Configuration de Kubernetes dans Docker Desktop

Figure 3-4. Configuration de Kubernetes dans Docker Desktop.

Docker Desktop est l’outil le plus populaire pour configurer et exécuter des applications conteneurisées localement. Lorsque vous travaillez avec Docker Desktop, vous pouvez développer localement sur le même ensemble d’images conteneur Docker que celles que vous allez déployer en production. Docker Desktop est conçu pour « générer, tester et expédier » des applications conteneurisées localement. Il prend en charge les conteneurs Linux et Windows. Une fois que vous envoyez vos images à un registre d’images, comme Azure Container Registry ou Docker Hub, AKS peut les extraire et les déployer en production.

Outils Docker de Visual Studio

Visual Studio prend en charge le développement Docker pour les applications web. Lorsque vous créez une application ASP.NET Core, vous avez la possibilité de la configurer avec la prise en charge de Docker, comme illustré dans la figure 3-5.

Activer la prise en charge de Docker dans Visual Studio

Figure 3-5. Activer la prise en charge de Docker dans Visual Studio

Lorsque cette option est sélectionnée, le projet est créé avec une Dockerfile racine, qui peut être utilisée pour générer et héberger l’application dans un conteneur Docker. Un exemple de fichier Dockerfile est illustré dans la figure 3-6.

FROM mcr.microsoft.com/dotnet/aspnet:7.0 AS base
WORKDIR /app
EXPOSE 80
EXPOSE 443

FROM mcr.microsoft.com/dotnet/sdk:7.0 AS build
WORKDIR /src
COPY ["eShopWeb/eShopWeb.csproj", "eShopWeb/"]
RUN dotnet restore "eShopWeb/eShopWeb.csproj"
COPY . .
WORKDIR "/src/eShopWeb"
RUN dotnet build "eShopWeb.csproj" -c Release -o /app/build

FROM build AS publish
RUN dotnet publish "eShopWeb.csproj" -c Release -o /app/publish

FROM base AS final
WORKDIR /app
COPY --from=publish /app/publish .
ENTRYPOINT ["dotnet", "eShopWeb.dll"]

Figure 3-6. Fichier Dockerfile généré par Visual Studio

Une fois la prise en charge ajoutée, vous pouvez exécuter votre application dans un conteneur Docker dans Visual Studio. La figure 3-7 montre les différentes options d’exécution disponibles à partir d’un nouveau projet ASP.NET Core créé avec la prise en charge de Docker ajoutée.
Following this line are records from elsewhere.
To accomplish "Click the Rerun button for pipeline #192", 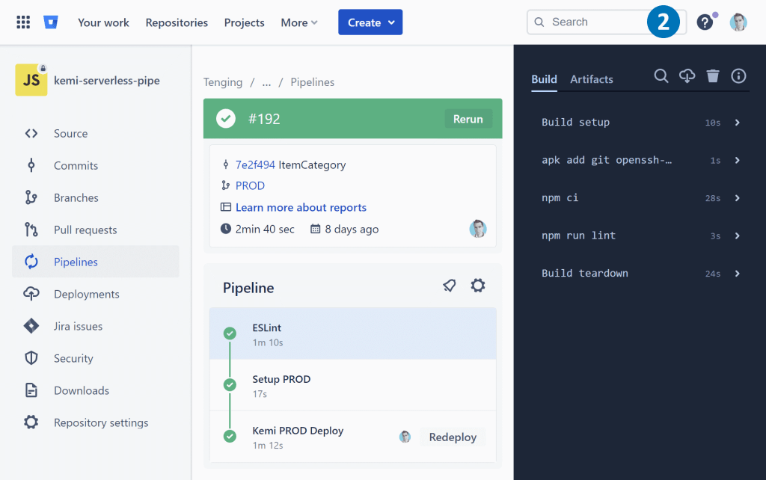I will click(x=468, y=119).
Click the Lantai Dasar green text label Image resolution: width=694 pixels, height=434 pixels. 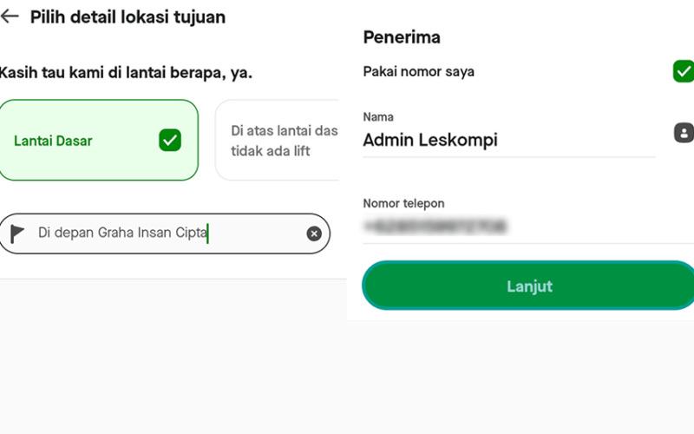(53, 141)
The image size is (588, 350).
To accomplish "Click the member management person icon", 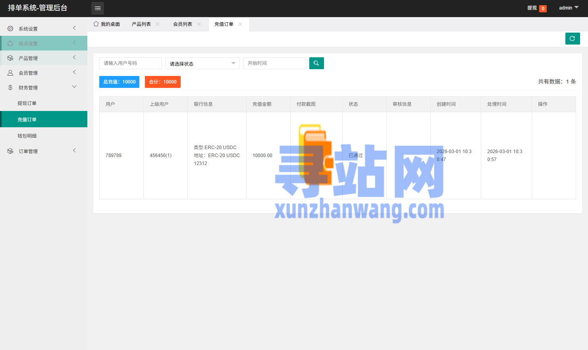I will (10, 73).
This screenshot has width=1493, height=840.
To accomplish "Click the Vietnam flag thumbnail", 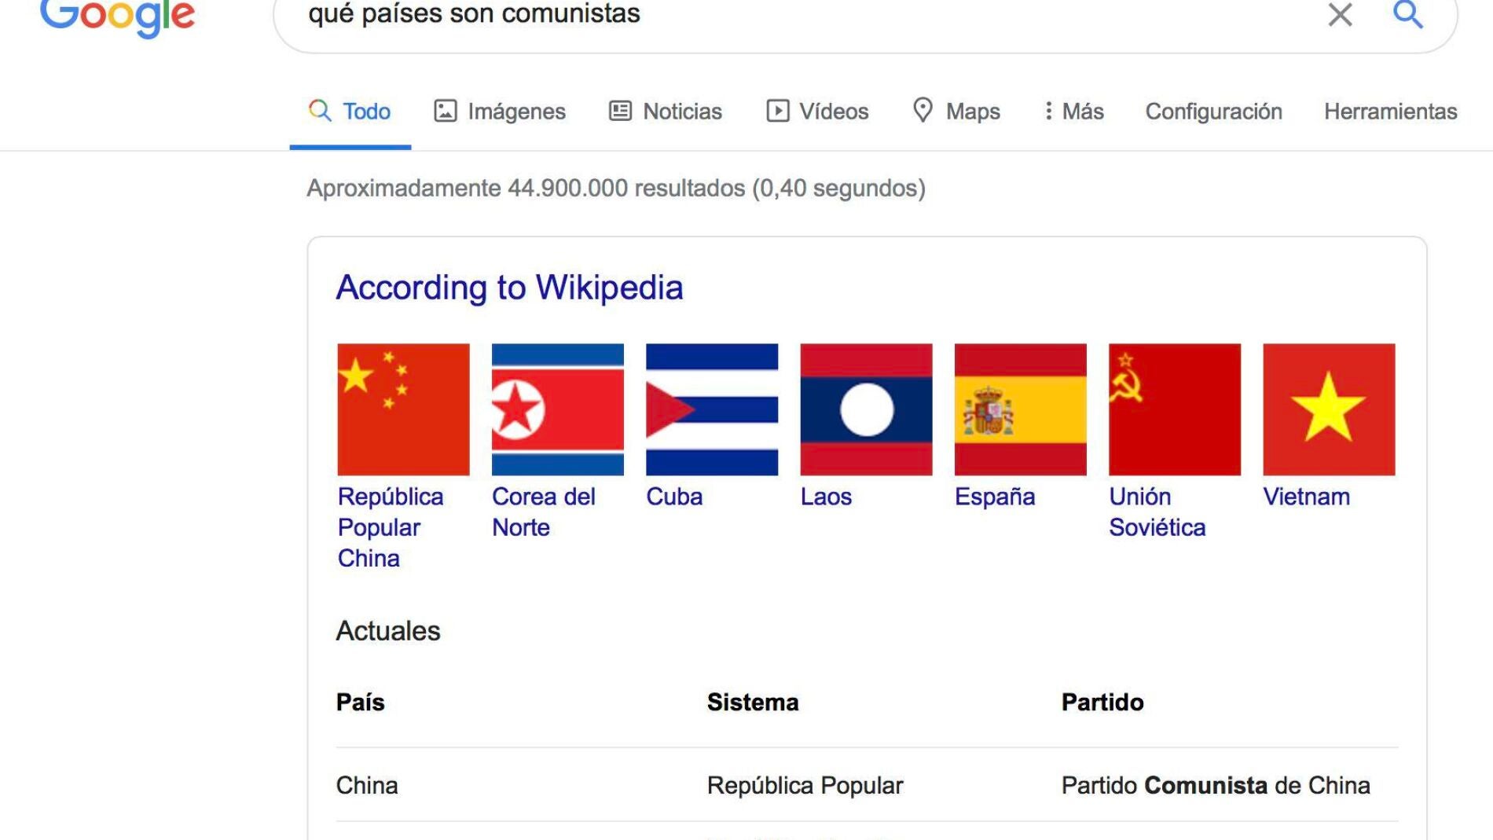I will [x=1329, y=409].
Options d’exécution De Visual Studio Docker

Figure 3-7. Options d’exécution De Visual Studio Docker

En outre, à tout moment, vous pouvez ajouter la prise en charge de Docker à une application ASP.NET Core existante. Dans l’Explorateur de solutions Visual Studio, cliquez avec le bouton droit sur le projet et sélectionnez Ajouter> unsupport Docker, comme illustré dans la figure 3-8.

Ajout de la prise en charge de Docker dans Visual Studio

Figure 3-8. Ajout de la prise en charge de Docker à Visual Studio

Outils de Docker pour Visual Studio Code

De nombreuses extensions sont disponibles pour Visual Studio Code qui prennent en charge le développement Docker.

Microsoft fournit l’extension Docker pour Visual Studio Code. Cette extension simplifie le processus d’ajout de la prise en charge des conteneurs aux applications. Il génère des fichiers requis, génère des images Docker et vous permet de déboguer votre application à l’intérieur d’un conteneur. L’extension propose un explorateur visuel qui facilite l’exécution d’actions sur des conteneurs et des images tels que le démarrage, l’arrêt, l’inspection, la suppression et bien plus encore. L’extension prend également en charge Docker Compose, ce qui vous permet de gérer plusieurs conteneurs en cours d’exécution en tant qu’unité unique.